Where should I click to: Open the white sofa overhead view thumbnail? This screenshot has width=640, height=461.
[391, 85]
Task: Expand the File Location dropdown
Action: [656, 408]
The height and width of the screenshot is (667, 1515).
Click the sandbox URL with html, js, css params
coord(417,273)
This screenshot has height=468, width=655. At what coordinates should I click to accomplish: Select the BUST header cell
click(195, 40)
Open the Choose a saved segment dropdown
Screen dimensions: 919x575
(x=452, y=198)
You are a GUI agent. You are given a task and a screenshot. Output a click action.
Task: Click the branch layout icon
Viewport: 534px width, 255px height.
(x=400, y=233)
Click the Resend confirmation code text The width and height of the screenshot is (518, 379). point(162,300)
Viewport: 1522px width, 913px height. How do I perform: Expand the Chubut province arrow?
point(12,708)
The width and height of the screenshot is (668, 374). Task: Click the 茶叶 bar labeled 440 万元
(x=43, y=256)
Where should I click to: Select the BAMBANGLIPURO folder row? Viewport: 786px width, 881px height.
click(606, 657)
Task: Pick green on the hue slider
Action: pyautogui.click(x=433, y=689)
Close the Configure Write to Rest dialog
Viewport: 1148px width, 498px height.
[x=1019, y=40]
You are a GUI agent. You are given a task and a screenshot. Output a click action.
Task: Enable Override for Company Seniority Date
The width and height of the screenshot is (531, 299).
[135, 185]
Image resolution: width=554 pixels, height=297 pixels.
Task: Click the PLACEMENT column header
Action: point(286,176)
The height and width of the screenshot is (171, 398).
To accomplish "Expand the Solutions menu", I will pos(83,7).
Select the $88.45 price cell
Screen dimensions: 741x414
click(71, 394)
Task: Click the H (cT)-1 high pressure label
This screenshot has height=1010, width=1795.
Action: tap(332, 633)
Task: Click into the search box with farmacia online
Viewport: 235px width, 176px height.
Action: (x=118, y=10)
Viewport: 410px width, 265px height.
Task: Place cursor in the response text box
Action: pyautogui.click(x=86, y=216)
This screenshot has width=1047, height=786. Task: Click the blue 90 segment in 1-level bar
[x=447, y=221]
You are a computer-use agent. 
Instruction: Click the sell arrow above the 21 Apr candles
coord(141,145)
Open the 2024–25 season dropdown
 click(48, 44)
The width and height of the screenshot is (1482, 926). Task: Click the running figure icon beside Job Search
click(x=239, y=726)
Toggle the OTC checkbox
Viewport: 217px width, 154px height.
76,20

.....

### Work to do
Can you reproduce all the records above, substituting "screen agent" for "GUI agent" wherever it appears and leaving everything else unchanged?

### Solved exercise
Where should I click to: Open the white sofa overhead view thumbnail? This screenshot has width=640, height=461.
[391, 85]
Task: Expand the File Location dropdown
Action: [656, 408]
The height and width of the screenshot is (667, 1515).
Click the sandbox URL with html, js, css params
coord(417,273)
This screenshot has height=468, width=655. At what coordinates should I click to accomplish: Select the BUST header cell
click(195, 40)
Open the Choose a saved segment dropdown
Screen dimensions: 919x575
(x=452, y=198)
You are a screen agent. You are given a task and a screenshot. Output a click action.
Task: Click the branch layout icon
Viewport: 534px width, 255px height.
(x=400, y=233)
Click the Resend confirmation code text The width and height of the screenshot is (518, 379). point(162,300)
Viewport: 1522px width, 913px height. How do I perform: Expand the Chubut province arrow?
point(12,708)
The width and height of the screenshot is (668, 374). Task: Click the 茶叶 bar labeled 440 万元
(x=43, y=256)
Where should I click to: Select the BAMBANGLIPURO folder row? Viewport: 786px width, 881px height.
click(606, 657)
Task: Pick green on the hue slider
Action: pyautogui.click(x=433, y=689)
Close the Configure Write to Rest dialog
Viewport: 1148px width, 498px height.
[x=1019, y=40]
You are a screen agent. You are given a task and a screenshot. Output a click action.
Task: Enable Override for Company Seniority Date
The width and height of the screenshot is (531, 299).
[135, 185]
Image resolution: width=554 pixels, height=297 pixels.
Task: Click the PLACEMENT column header
Action: point(286,176)
The height and width of the screenshot is (171, 398).
To accomplish "Expand the Solutions menu", I will pos(83,7).
Select the $88.45 price cell
Screen dimensions: 741x414
click(71, 394)
Task: Click the H (cT)-1 high pressure label
This screenshot has height=1010, width=1795.
Action: tap(332, 633)
Task: Click into the search box with farmacia online
Viewport: 235px width, 176px height.
Action: (x=118, y=10)
Viewport: 410px width, 265px height.
Task: Place cursor in the response text box
Action: pyautogui.click(x=86, y=216)
This screenshot has width=1047, height=786. Task: Click the blue 90 segment in 1-level bar
[x=447, y=221]
You are a computer-use agent. 
Instruction: Click the sell arrow above the 21 Apr candles
coord(141,145)
Open the 2024–25 season dropdown
 click(48, 44)
The width and height of the screenshot is (1482, 926). Task: Click the running figure icon beside Job Search
click(x=239, y=726)
Toggle the OTC checkbox
Viewport: 217px width, 154px height.
76,20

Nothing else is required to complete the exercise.